I read this issue alread: Can't create a dataset with `float16` features · Issue #4981 · huggingface/datasets · GitHub. So I know that float16 is not supported by pyarrow. However, possibility to use float16 for audio after passing it to feature extracture would be very nice. Wav uses 16/24 bits to represent each sample. Hence, using float32 doesn’t bring better precission, leads to slower access and cache occupies 2x more memory than original dataset. It seems more efficient to just use example['audio']['array']
inside a collate function and perform padding, truncation and normalization there.
There is a chunk of code to show the issue:
from datasets import load_dataset
import time
import numpy as np
from transformers import AutoFeatureExtractor
feature_extractor = AutoFeatureExtractor.from_pretrained("facebook/wav2vec2-base")
def preprocess_function(examples):
audio_arrays = [x["array"] for x in examples["audio"]]
inputs = feature_extractor(
audio_arrays, sampling_rate=feature_extractor.sampling_rate, max_length=16000, truncation=False
)
return inputs
dataset = load_dataset("speech_commands", 'v0.02', split="validation")
encoded_dataset = dataset.map(preprocess_function, remove_columns="audio", batched=True)
indices = list(range(len(dataset)))
np.random.shuffle(indices)
tic = time.perf_counter()
for idx in indices:
audio = dataset[idx]["audio"]["array"]
#Every file is exactly 16000 samples so I made it that it's
#padded and truncated every time to simulate worst case
#I know this could be implemented much more efficient
if audio.shape[0] < 16100:
audio = np.pad(audio, (0,100))
if audio.shape[0] > 16000:
audio = audio[:16000]
audio = (audio - audio.mean()) / np.sqrt(audio.var() + 1e-7)
toc = time.perf_counter()
print(f"Iteration over dataset + padding + truncation + normalization took {toc - tic:0.4f} seconds")
tic = time.perf_counter()
for idx in indices:
audio = encoded_dataset[idx]["input_values"]
toc = time.perf_counter()
print(f"Iteration over encoded dataset took {toc - tic:0.4f} seconds")
If I see correctly this feature extractor does exactly what I do in this upper loop.
As a result I got:
Iteration over dataset + padding + truncation + normalization took 5.1508 seconds
Iteration over encoded dataset took 73.4492 seconds
Moreover original validation set is 300MB and cache file is twice as big due to float32 representation of features
If this was possible
features = Features({'data': Sequence(feature= Value(dtype='float16'))})
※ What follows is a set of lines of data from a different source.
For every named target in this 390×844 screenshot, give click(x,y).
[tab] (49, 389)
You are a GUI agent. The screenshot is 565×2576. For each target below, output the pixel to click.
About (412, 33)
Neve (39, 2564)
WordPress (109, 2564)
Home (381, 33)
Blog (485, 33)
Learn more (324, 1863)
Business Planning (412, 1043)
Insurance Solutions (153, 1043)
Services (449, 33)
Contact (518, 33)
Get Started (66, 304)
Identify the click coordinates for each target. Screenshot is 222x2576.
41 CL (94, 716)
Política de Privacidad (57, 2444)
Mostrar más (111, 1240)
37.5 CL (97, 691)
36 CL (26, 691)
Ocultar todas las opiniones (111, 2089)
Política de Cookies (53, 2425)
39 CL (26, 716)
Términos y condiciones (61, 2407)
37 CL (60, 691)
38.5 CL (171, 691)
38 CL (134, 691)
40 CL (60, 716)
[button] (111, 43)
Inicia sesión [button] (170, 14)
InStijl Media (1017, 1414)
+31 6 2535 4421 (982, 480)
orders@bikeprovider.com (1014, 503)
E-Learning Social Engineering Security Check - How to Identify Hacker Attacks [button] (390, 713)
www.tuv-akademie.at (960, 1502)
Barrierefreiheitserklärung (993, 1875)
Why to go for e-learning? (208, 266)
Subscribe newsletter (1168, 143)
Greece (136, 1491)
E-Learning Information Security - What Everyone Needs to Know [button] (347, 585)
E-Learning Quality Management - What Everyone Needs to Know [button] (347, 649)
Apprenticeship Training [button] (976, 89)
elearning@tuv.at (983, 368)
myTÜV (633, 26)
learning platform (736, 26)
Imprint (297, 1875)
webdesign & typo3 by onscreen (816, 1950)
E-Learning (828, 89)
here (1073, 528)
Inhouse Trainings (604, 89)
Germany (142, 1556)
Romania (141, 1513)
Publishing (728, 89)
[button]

dataset_audio = dataset.map(lambda example: {"data": example["audio"]["array"].astype("float16")}, remove_columns="audio", features=features)
It would be lovely.
I did it on windows and HDD drive. I read that there are issues with virtual memory mapping on Windows, so I did it also on kaggle notebook and got similar results. However, I may be doing something wrong, so please point it if so.
datasets==2.9.0
pyarrow==11.0.0
transformers==4.26.1